As shown in Figure 4, the loss curves of the nine experimental configurations during training are presented. Overall, the training losses of all nine configurations exhibit a stable downward trend, indicating that the models were well fitted without obvious underfitting or overfitting.
As shown in Figure 5, the performance curves of the nine experimental configurations during training are presented. Overall, for the same loss function, different resolutions exhibited similar trends in performance metrics. However, the best results were achieved when both global and local images were set to 56 × 56 with the RankNet loss function.
When the RankNet loss function was applied, the ranking visualization results at resolutions of 224 × 224, 112 × 112, and 56 × 56 are shown in Figure 6a, Figure 6b, and Figure 6c, respectively. In each subfigure, the left panel displays the global image and the right panel displays the local images. The red label “P” indicates the predicted harvesting sequence, while the green label “G” denotes the ground-truth sequence.
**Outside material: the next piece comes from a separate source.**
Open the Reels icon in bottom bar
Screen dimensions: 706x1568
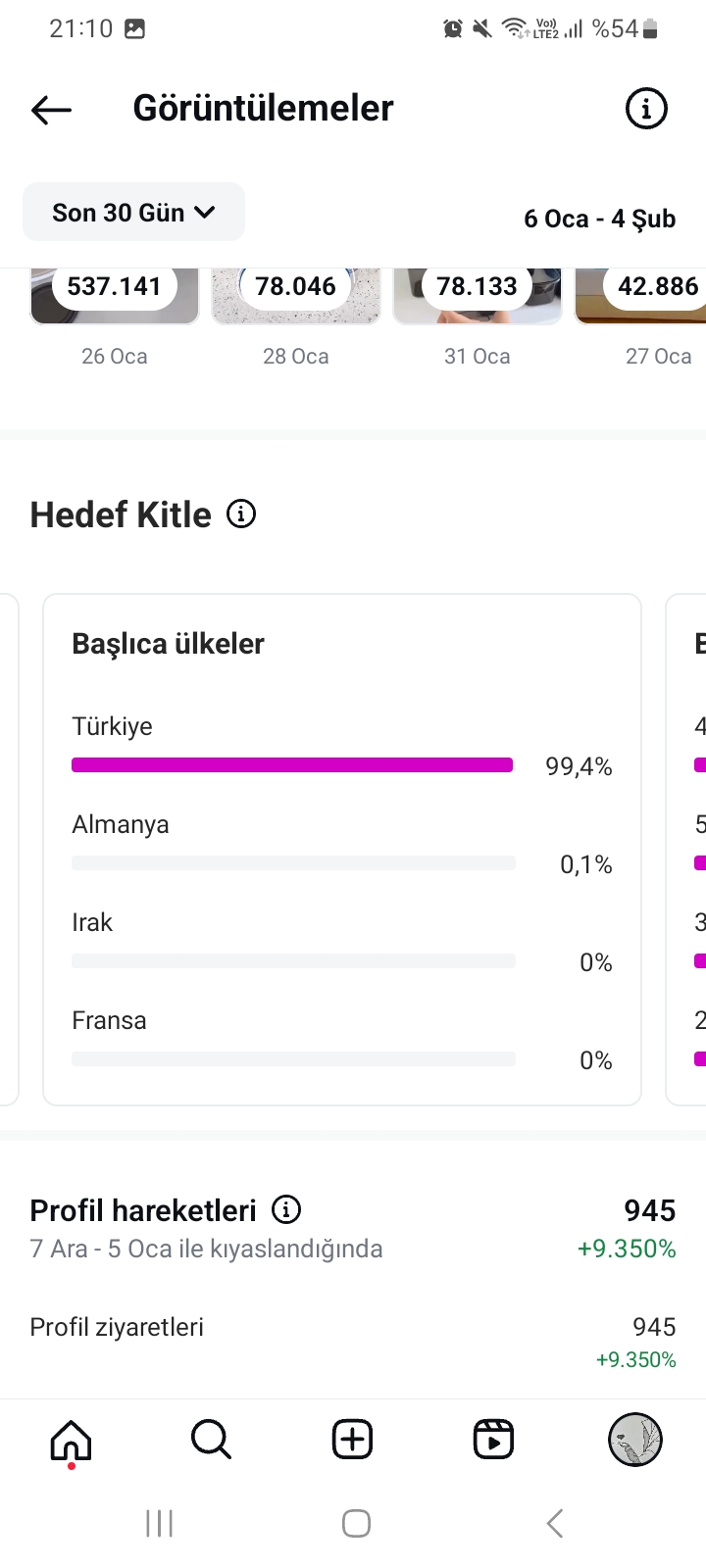493,1440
As illustrated, the model fully predicted the correct harvesting sequence at a resolution of 56 × 56. In contrast, at resolutions of 224 × 224 and 112 × 112, the model incorrectly predicted the first and second harvesting targets, failing to effectively capture the subtle occlusion relationship between them. This visualization further validated the results reported in Table 1.
At a resolution of 56 × 56, the ranking visualization results using RankNet, ListNet, and MSE loss functions are shown in Figure 7a, Figure 7b, and Figure 7c, respectively. The model correctly predicted the entire harvesting sequence with RankNet loss, whereas with ListNet and MSE losses, it incorrectly predicted the second and third harvesting targets, failing to effectively capture the influence of green unripe tomatoes on harvesting priority. This visualization further validated the results reported in Table 1.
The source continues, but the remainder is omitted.